The advocacy group ILAW released findings from a focus group discussion (FGD) examining how blackouts affect tourism-related businesses. The study highlighted that persistent power outages inflict substantial revenue losses on both micro, small, and medium enterprises (MSMEs) and larger establishments. According to the report, 74.29% of MSME respondents said they lose ₱10,000 to ₱30,000 daily, while larger businesses face losses of around ₱100,000 per day.
In Cebu alone, the figures are particularly striking: large businesses reported ₱216,000 in daily losses, while MSMEs suffered ₱82,000 each day. The study explained that power interruptions force businesses to halt or delay operations, often compelling cost-cutting measures such as reducing staff, trimming inventory, or limiting operational hours.
“Cebu, particularly large businesses, reported high monthly electricity consumption and costs due to their operational needs. While minimal immediate losses were reported, long-term concerns include the need for modernization of energy infrastructure to keep pace with rising demand,” the findings noted. “Cebu benefits from more effective governance structures where power concerns are addressed through better coordination between utilities, local government, and the private sector.”
ILAW national convener Beng Garcia and youth convener Francine Pradez stressed that outages not only affect revenue but also tarnish the reputation of tourism destinations, resulting in negative reviews and cancellations. Pradez said, “It’s time for our electric cooperatives to step up and ensure reliable and efficient power supply… Continued power instability threatens business sustainability, job security, and the long-term growth of the tourism sector.”
The group urged the DOE and the Energy Regulatory Commission (ERC) to enforce stricter accountability measures for ECs in key tourism areas.
Lesson 5: EC performance directly affects disaster recovery.

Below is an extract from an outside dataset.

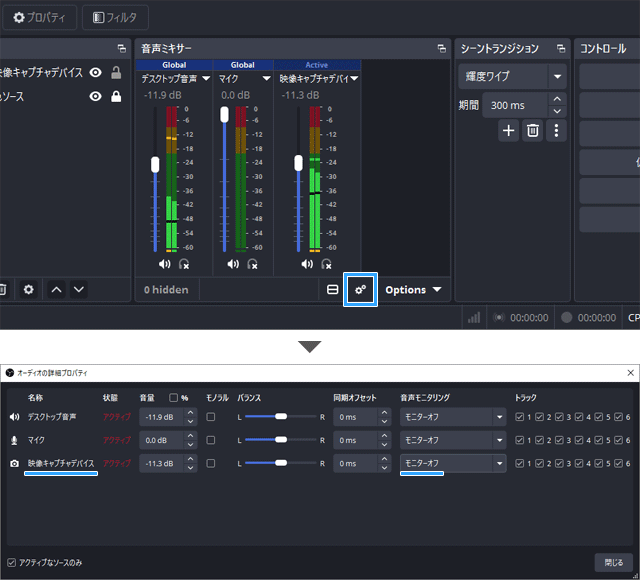
Task: Mute the デスクトップ音声 speaker icon in mixer
Action: tap(164, 264)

In 2024, northern Cebu was struck by a 6.9-magnitude earthquake on September 30, the region’s strongest and the Philippines’ deadliest since 2013, leaving 79 dead, 1,271 injured, and ₱3 billion in damages. Weeks later, Typhoon Tino brought heavy rains and flooding, followed shortly by Typhoon Uwan, further straining communities still recovering from the earthquake.
These successive disasters exposed long-standing weaknesses in the province’s power system. The Cebu Electricity Rights Advocates (CERA) urged equity-focused reforms to the province’s power system, highlighting the stark gap between Metro Cebu and other areas. While the privately-owned VECO was praised for swift repairs and clear updates in urban areas, CEBECO-served communities faced slower, uneven restoration, leaving thousands without water for days.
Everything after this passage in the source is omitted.